Years ago, when I attended the NEA Annual Meeting as a local delegate, I began sending “Notes from Camp.” These were reports back to friends and colleagues who had expressed an interest in keeping up-to-date with events occurring there. I attend now as a staff member and not a local delegate, but the reaction from various associates continues to be positive. So here’s a report on this year’s NEA Annual Meeting in Chicago. Delegates should feel free to add their own comments: there’s a link to allow you to do that.–Bill Lavezzi, executive director
Thursday, June 30, 2011
It isn’t like annual meeting events actually began today: NEA has been holding various conferences since Monday, and some leaders have been in town since the weekend. By the evening tonight, virtually all Ohio’s delegates had arrived, and most of those had registered in the Ohio delegation headquarters in the Mansion Room on the fourteenth floor.
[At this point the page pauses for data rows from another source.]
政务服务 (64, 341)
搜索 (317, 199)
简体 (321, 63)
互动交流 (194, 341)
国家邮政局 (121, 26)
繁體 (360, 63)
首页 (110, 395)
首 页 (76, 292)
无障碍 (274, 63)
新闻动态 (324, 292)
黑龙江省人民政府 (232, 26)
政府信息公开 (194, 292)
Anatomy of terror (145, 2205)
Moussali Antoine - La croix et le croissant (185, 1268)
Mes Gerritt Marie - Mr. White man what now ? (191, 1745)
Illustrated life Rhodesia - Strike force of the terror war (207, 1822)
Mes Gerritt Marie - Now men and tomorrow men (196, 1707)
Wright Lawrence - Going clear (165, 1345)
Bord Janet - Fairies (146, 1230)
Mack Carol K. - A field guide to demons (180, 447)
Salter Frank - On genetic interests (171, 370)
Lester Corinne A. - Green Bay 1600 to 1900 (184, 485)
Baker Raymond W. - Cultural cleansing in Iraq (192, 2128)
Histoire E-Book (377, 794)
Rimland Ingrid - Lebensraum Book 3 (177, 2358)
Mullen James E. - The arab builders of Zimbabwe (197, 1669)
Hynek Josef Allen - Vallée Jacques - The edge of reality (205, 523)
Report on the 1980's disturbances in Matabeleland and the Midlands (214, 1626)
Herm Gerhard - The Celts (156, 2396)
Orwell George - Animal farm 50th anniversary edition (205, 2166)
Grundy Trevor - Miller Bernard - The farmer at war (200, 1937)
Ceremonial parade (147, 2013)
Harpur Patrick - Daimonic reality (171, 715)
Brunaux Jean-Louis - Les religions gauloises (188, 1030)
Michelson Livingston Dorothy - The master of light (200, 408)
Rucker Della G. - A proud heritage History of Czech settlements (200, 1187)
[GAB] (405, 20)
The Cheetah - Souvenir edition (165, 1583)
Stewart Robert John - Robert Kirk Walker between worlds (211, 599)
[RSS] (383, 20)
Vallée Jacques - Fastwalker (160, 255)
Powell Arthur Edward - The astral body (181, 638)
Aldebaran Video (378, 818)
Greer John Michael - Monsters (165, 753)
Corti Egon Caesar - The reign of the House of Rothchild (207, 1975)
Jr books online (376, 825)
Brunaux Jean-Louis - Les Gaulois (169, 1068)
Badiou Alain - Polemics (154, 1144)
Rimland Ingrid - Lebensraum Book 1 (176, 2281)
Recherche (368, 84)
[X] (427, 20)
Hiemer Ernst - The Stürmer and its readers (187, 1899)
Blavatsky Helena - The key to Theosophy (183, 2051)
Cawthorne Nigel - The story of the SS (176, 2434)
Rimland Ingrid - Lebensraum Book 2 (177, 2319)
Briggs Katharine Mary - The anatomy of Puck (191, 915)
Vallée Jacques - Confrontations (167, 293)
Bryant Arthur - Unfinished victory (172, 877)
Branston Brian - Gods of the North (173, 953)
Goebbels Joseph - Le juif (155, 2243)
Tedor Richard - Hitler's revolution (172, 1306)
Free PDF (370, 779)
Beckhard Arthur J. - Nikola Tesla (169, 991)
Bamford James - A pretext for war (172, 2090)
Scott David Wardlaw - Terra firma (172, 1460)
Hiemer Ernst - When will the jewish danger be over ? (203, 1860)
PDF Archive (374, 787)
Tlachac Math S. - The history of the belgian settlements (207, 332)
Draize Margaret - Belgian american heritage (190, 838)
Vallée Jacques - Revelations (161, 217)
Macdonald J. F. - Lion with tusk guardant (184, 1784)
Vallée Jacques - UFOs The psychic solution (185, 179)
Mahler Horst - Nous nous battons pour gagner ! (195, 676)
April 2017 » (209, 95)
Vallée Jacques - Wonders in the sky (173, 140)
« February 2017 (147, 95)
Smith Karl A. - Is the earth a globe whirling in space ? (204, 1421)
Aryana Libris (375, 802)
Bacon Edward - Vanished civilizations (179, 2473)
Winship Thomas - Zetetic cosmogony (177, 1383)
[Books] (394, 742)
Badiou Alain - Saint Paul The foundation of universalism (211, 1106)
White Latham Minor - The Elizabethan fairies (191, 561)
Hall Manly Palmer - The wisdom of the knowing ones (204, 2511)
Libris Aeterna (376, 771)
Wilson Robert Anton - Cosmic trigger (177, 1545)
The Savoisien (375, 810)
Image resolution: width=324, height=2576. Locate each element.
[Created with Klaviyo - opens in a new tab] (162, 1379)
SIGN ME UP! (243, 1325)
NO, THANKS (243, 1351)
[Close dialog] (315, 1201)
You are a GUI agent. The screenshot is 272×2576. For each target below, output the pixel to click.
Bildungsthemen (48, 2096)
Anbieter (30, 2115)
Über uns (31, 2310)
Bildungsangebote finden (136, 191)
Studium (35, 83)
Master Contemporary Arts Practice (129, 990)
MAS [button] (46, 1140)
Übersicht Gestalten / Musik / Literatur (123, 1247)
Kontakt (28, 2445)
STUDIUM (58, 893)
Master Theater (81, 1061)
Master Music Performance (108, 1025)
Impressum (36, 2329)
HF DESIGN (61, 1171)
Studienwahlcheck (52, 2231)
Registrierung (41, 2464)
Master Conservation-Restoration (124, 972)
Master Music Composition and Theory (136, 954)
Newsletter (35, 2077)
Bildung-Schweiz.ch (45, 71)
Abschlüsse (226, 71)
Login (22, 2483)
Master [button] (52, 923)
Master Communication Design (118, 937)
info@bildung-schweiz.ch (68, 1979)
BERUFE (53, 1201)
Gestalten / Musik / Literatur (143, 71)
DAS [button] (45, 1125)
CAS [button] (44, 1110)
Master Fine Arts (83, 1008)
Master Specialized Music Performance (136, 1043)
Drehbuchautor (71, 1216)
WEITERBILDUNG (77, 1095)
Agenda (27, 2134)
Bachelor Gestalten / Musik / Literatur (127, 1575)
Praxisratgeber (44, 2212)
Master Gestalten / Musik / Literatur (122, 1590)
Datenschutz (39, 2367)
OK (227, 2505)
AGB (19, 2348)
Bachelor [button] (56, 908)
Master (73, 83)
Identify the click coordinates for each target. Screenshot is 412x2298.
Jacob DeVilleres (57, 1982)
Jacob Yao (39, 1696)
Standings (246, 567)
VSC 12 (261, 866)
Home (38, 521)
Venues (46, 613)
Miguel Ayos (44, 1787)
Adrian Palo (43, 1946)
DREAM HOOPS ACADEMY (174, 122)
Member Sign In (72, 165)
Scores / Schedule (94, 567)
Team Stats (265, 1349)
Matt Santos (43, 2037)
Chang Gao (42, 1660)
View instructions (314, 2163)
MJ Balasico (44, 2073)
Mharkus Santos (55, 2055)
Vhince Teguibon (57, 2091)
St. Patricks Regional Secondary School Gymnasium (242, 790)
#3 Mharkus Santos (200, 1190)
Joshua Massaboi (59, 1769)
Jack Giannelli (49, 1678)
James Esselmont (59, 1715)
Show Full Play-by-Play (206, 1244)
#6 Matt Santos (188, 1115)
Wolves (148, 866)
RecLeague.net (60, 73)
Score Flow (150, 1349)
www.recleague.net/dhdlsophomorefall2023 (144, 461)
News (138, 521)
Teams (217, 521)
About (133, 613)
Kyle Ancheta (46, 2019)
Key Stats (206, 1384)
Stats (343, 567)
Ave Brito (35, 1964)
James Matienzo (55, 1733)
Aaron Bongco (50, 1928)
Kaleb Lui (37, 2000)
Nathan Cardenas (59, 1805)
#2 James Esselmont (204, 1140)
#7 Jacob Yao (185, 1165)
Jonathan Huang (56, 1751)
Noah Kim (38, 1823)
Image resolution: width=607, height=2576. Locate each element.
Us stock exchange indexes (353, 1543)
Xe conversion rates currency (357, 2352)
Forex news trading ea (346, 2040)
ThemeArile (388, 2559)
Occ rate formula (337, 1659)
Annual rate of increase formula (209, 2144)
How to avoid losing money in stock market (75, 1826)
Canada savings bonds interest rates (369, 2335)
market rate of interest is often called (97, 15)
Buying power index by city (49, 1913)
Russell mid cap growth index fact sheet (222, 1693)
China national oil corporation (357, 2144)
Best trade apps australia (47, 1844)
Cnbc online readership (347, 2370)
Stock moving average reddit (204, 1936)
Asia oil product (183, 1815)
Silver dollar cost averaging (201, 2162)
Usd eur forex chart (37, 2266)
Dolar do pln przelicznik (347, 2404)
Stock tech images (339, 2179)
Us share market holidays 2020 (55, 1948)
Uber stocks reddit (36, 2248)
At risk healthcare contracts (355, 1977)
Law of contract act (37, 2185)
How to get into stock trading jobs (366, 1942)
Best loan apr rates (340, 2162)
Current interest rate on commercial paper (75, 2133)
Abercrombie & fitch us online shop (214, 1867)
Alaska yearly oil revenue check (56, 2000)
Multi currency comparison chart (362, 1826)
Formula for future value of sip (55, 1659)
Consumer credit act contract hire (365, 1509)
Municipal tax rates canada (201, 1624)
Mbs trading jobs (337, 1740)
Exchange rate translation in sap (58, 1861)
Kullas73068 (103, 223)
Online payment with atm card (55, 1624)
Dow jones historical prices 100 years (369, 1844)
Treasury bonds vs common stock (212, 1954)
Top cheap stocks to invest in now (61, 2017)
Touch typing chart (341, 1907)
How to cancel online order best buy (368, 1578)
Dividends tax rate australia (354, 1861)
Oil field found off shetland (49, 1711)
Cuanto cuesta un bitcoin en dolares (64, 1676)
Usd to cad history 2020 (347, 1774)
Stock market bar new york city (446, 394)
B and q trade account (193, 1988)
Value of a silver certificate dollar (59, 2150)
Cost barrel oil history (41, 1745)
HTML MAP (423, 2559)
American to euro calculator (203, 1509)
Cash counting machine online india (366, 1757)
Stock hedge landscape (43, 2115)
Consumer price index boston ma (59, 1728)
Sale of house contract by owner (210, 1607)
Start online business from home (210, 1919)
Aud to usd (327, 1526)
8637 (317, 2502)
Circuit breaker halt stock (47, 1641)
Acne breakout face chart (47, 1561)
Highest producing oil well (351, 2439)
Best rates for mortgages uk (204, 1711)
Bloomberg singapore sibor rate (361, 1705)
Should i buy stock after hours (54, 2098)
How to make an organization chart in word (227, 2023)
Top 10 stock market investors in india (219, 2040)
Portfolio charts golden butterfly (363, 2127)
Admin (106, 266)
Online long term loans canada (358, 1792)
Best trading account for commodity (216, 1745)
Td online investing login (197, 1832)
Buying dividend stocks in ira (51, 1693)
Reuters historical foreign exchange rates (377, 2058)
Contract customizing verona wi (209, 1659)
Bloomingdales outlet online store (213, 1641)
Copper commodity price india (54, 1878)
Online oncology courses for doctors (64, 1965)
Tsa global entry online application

Our hotel is just across Orleans Street from the Merchandise Mart and overlooks the intersection of the north, main, and south branches of the Chicago River. Some of us are lucky enough to have rooms with spectacular views. The hotel itself sits atop thirteen floors of office space associated with the Merchandise Mart: hotel property begins with banquet facilities and offices on the fourteenth floor, a lobby on the fifteenth, and guest rooms going up from there.
Registration and exhibits opened at McCormick Place this morning, so many delegates headed there to register and to pick up literature and assorted freebies from the various exhibitors. Leaders of state delegations were interviewing candidates for NEA positions that will be elected on Saturday.
For many delegates, this is a good day to see the host city. They don’t have a lot of responsibilities yet: the RA itself won’t start until Saturday, and states won’t hold their first caucuses here until tomorrow. The weather held off until the evening, when we were treated to a spectacular thunderstorm with heavy hail.
The big event of this evening is always Ohio Night, which is OEA’s reception for delegates at the host city. This year’s Ohio Night offered dinner along with desserts, cash bars, and dancing. It went on until midnight, but it had to do so without me: tomorrow’s first caucus starts at 7:30.